Avocado Hummus — 14 Comments

  1. I love hummus (usually eaten with Ritz crackers or tortillas for me) but this looks fantastic.

    I’ve never been big on avocado, but I’m seriously on board with this recipe.

  2. Oh holy cow, that looks so good. I love avocado so much, and hummus. I have never peeled an avocado, though, I just cut it in half and then either use a spoon to get it out, if you score it with a knife first, it will come out in nice little squares, or just squeeze it out over the bowl if I’m going to mash it. And yeah, don’t skip the salt with hummus. Also, it makes more work, but we sometimes go through times when we eat a lot of hummus, so I started cooking chick peas in my crock pot to avoid all the sodium in canned. Very easy, really, just takes a little advance knowledge that you’ll be using them. But what’s really REALLY good, is to make the hummus with warm chick peas, right out of the crock pot. Heaven.

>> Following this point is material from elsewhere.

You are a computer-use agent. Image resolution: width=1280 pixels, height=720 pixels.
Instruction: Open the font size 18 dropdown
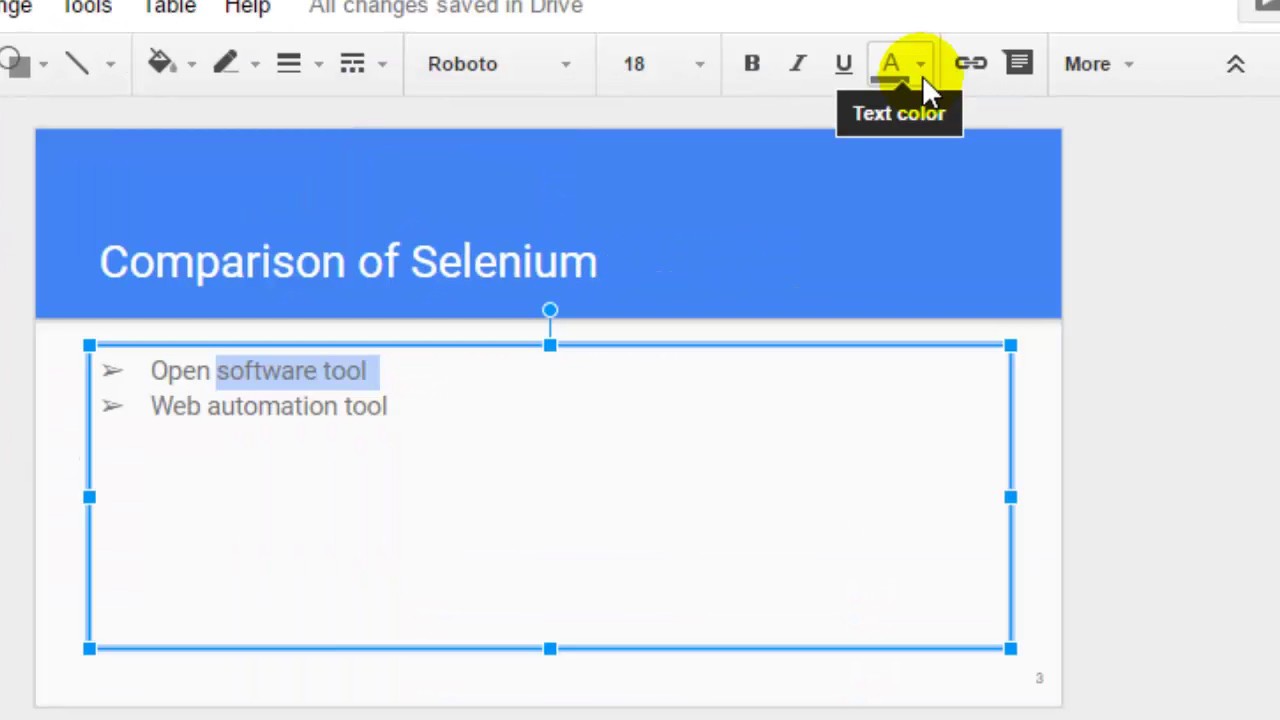(x=655, y=63)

    • That does sound good! I mostly ended up making this because I had ten zillion cans of chickpeas in the pantry, but I can see the allure of making them in the crock pot, for sure. 🙂

  3. Hi Robyn, A few points:

    * Tahini does last a long time, which is probably why it was developed in pre-refrigeration days. Still, put the damned thing in the fridge now that you opened it!

    * Stuff flying everywhere is a sign of a good cook!

    * People with salt-reactive high blood pressure need to avoid salt. That condition effects ~25% of the general population, but is higher in African-Americans.

    * Also, you doing the avocado thing right. I just wanted to add to NEVER hold the avocado in one hand and stab the pit. Wanna see my scar?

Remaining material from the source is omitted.